De acordo com o parlamentar, a atuação dos monitores é fundamental para organizar o embarque e o desembarque dos alunos, auxiliar o motorista e garantir a segurança das crianças, especialmente em percursos longos e em estradas de difícil acesso. Há registros, segundo ele, de estudantes que teriam caído dentro dos ônibus e se ferido durante o transporte.
“Não se trata de conforto, mas de segurança básica. A lei existe, foi sancionada, e precisa sair do papel”, afirmou o vereador.
Segurança no transporte escolar
A legislação determina que os veículos que atendem comunidades rurais contem com profissionais responsáveis por acompanhar os alunos durante todo o percurso, com o objetivo de reduzir riscos, prevenir acidentes e assegurar que as crianças cheguem com segurança às escolas e retornem para casa.

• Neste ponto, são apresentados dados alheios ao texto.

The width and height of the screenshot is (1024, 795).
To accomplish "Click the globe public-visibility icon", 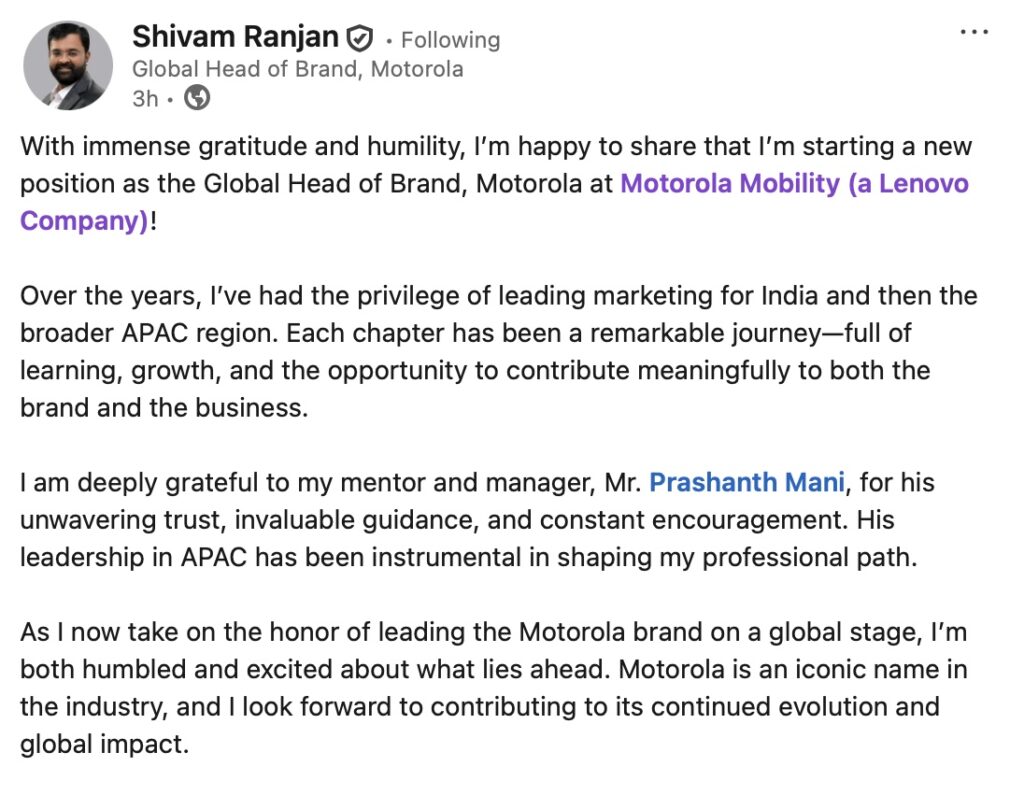I will click(197, 98).
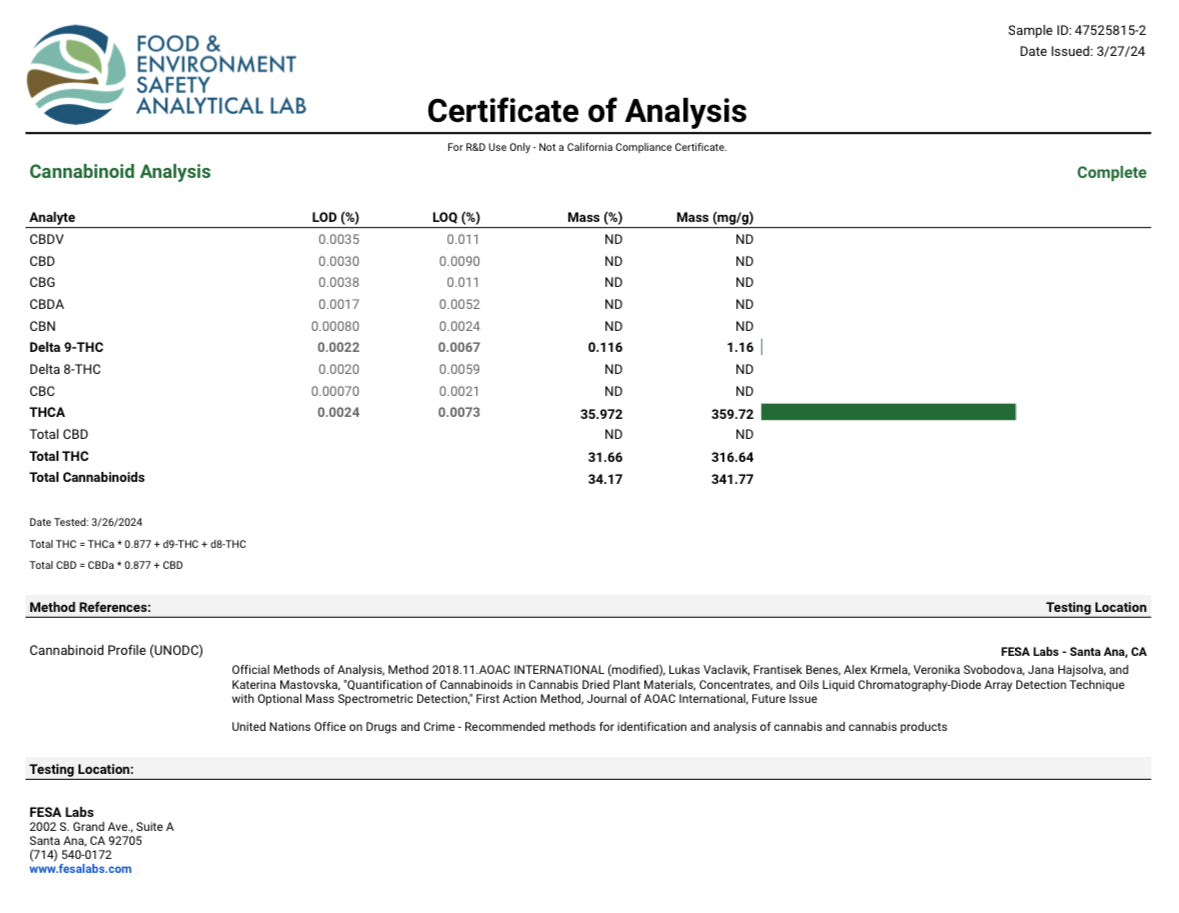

Para Dídimo Vovô, o descumprimento da norma representa um desrespeito às famílias da zona rural, que dependem diariamente do transporte escolar. “O monitor traz mais tranquilidade para os pais e mais proteção para os estudantes”, reforçou.
Cobrança por providências
O vereador afirmou que seguirá cobrando da Prefeitura de Cuiabá a aplicação imediata da lei e a contratação dos monitores previstos na legislação. A reportagem procurou a administração municipal para comentar o andamento da implementação da norma e aguarda posicionamento.